Jüngers Selbststilisierungen

Habe S. die ersten zwei Bände der "Strahlungen" geschickt. Hier sein schöner und zutreffender Kommentar nach dem ersten Band:
Nicht nur die allgemeine Lebens- und Menschenbeobachtungen sind es, die faszinieren, auch die Details der Naturbeschreibungen und natürlich auch der Insektensammlerwahnsinns des Autors, der selbst im Kriegseinsatz noch immer irgendwo einen unbekannten Rüsselkäfer findet und dies manchmal sogar fast wie ein Geschenk des Himmels begreift.

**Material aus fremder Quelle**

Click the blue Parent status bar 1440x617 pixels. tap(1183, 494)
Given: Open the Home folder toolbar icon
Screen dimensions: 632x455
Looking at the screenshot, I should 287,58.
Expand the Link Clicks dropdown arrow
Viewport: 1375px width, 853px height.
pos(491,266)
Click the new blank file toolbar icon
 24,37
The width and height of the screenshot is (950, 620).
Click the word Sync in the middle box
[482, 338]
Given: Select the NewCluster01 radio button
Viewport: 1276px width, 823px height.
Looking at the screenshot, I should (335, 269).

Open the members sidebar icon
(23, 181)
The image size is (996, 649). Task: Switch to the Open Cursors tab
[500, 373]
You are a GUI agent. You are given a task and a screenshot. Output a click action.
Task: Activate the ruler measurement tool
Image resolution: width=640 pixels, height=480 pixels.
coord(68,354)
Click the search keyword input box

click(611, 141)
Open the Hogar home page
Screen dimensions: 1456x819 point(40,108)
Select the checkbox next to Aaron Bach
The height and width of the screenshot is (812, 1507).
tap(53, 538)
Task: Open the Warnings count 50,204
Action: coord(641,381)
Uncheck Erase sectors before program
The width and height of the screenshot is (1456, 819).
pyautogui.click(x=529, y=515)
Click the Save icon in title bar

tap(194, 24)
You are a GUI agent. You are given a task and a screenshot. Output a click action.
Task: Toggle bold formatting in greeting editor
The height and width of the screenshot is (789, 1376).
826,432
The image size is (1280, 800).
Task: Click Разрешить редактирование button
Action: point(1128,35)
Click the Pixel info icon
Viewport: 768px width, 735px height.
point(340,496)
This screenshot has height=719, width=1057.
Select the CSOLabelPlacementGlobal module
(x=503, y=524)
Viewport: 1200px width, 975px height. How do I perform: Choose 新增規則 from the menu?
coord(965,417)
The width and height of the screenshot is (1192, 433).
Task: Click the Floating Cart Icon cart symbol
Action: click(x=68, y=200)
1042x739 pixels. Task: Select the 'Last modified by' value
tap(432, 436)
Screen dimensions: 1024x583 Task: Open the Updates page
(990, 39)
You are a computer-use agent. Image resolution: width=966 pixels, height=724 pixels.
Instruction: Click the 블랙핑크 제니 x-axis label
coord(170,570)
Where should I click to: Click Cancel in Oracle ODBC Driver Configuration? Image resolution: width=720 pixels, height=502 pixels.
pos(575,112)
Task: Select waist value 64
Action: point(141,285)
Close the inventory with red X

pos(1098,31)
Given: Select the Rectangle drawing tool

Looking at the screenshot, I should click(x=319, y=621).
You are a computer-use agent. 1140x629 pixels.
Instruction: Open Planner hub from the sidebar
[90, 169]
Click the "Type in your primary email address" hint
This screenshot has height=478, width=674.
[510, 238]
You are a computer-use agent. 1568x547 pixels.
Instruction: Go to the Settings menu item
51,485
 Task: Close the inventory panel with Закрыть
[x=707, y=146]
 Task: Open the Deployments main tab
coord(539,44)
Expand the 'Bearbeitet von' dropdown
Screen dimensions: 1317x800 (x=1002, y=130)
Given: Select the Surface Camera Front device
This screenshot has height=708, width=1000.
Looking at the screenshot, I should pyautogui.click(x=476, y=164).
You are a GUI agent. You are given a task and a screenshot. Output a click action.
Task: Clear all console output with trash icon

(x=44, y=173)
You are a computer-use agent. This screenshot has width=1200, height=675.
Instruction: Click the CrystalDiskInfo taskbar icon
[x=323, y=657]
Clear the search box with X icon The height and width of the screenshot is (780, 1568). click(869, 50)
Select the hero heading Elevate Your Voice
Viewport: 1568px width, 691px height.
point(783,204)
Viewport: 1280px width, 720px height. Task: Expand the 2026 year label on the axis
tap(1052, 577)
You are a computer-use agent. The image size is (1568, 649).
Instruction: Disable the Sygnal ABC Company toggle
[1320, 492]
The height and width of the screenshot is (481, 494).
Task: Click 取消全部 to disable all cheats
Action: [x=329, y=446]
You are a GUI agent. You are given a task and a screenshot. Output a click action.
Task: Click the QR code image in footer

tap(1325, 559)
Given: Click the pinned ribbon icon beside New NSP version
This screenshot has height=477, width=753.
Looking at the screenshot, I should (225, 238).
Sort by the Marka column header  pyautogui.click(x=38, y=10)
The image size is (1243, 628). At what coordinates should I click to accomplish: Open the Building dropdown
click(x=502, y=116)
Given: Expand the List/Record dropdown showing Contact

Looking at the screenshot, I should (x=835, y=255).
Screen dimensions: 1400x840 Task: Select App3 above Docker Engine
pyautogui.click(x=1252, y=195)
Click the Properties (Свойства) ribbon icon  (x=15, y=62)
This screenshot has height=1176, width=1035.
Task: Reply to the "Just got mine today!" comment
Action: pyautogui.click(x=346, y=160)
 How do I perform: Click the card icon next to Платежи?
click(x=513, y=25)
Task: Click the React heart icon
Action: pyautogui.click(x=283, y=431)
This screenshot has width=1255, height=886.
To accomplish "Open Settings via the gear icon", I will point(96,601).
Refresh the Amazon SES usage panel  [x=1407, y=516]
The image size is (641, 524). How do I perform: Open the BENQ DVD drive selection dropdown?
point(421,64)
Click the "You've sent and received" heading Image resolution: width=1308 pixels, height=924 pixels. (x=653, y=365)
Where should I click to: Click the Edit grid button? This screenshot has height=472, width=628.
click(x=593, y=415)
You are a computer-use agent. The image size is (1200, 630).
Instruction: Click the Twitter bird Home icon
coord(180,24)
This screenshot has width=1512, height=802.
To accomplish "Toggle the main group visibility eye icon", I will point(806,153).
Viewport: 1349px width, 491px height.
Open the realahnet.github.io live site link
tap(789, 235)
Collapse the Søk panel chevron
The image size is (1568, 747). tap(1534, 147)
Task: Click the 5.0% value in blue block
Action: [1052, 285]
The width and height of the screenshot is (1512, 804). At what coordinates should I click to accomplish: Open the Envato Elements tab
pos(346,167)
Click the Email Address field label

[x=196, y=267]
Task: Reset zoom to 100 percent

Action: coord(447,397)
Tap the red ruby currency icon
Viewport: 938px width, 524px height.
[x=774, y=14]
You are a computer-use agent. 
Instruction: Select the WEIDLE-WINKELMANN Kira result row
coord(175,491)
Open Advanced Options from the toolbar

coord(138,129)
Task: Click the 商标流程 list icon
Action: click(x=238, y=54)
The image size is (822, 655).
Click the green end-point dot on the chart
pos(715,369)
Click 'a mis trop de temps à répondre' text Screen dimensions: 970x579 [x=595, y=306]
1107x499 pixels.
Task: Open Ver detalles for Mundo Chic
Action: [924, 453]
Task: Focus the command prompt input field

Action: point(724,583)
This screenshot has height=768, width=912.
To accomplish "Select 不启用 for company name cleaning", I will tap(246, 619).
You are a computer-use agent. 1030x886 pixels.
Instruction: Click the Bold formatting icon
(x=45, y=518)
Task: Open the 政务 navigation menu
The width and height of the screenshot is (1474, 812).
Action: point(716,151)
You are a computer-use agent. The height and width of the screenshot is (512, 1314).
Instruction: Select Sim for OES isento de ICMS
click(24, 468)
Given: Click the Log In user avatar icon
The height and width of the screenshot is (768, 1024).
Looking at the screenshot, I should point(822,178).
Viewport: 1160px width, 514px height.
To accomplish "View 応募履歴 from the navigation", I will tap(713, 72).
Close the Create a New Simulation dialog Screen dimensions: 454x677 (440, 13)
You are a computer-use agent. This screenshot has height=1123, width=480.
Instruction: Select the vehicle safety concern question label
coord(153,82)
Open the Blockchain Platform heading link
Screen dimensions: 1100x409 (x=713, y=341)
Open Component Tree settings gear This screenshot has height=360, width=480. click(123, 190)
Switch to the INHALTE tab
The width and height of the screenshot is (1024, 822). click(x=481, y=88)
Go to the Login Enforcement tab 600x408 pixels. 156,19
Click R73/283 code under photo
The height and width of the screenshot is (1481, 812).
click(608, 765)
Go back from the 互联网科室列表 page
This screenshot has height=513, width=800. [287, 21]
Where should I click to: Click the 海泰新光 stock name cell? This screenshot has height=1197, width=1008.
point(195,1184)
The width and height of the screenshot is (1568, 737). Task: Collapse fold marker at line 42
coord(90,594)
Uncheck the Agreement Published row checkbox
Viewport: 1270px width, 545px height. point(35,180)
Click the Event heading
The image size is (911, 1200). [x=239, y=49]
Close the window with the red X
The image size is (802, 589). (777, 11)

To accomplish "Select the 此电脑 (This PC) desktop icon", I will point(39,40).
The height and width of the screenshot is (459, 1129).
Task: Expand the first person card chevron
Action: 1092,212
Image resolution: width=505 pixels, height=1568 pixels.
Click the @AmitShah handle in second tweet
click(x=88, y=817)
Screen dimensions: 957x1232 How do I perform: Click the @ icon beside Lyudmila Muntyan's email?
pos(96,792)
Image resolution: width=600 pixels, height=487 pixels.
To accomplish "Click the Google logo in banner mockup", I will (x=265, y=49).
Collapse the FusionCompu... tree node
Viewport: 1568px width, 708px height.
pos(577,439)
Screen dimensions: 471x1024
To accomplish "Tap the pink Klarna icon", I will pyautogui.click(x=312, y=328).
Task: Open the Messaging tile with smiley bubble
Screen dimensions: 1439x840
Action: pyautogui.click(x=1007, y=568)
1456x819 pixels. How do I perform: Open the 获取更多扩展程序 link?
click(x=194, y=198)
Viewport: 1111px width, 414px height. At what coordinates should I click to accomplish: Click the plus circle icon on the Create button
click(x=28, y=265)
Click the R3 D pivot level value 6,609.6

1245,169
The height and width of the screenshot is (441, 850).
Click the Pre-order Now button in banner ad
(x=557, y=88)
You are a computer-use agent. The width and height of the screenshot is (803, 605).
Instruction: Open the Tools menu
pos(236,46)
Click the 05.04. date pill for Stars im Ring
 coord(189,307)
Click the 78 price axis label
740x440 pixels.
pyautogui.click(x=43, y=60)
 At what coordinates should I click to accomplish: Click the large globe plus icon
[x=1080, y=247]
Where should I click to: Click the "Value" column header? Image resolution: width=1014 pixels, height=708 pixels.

Jünger stilisiert alles. Und das kann manchmal auch zu viel sein. Irgendwo schreibt er, daß ihm bei der Lektüre von Fontane der Gedanke kam, "dass eine starke Erzählerkraft den Autor leicht schädigt, da in ihrem schnellen Strome das feine Geistesplankton nicht gedeiht". Und irgendwie trift das, glaub ich, in einer allgemeineren Form auch auf ihn selbst zu. Die Stilsicherheit im Ausdruck, seine gebildete Ästhetik verführen dazu, allem eine Form zu geben. Auch dort wo Unausgegorenes besser unausgegoren geblieben wäre. Die Folge ist eine Stilisierung auch des eigenen Lebens zur elitär-ästhetischen Existenz. Das hat er vermutlich zur Lebensbewältigung gebraucht. Das macht ihn aber manchmal auch unausstehlich. Und hat vermutlich in der Rezeptionsgeschichte zu dem Jünger-Bild geführt, das man hat, wenn man sich nicht oder nur sehr selektiv mit seinem Schriften beschäftigt.